** Recorded data **
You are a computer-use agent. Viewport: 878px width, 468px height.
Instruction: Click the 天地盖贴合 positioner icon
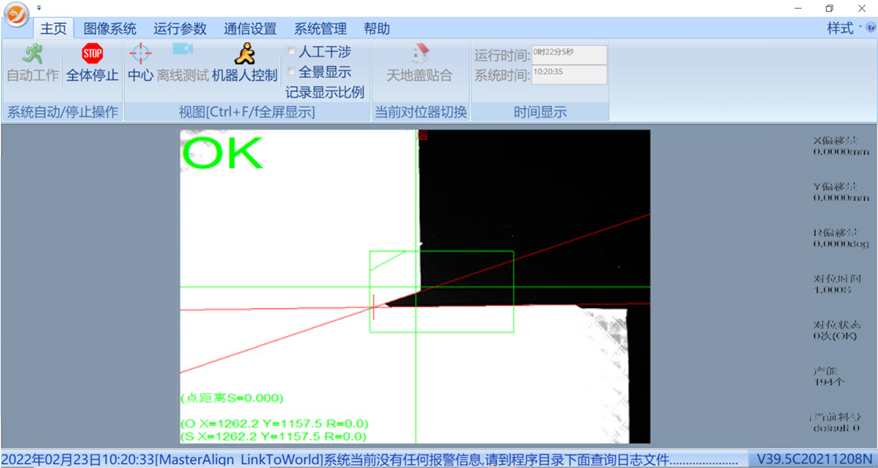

==

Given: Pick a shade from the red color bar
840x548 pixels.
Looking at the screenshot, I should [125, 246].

** What you need to do **
Please copy, exactly and with nothing else, the lines above beginning at the line that has "You are a computer-use" and ending with the line that has "Instruction: Click the 天地盖贴合 positioner icon".

** Output **
You are a computer-use agent. Viewport: 878px width, 468px height.
Instruction: Click the 天地盖贴合 positioner icon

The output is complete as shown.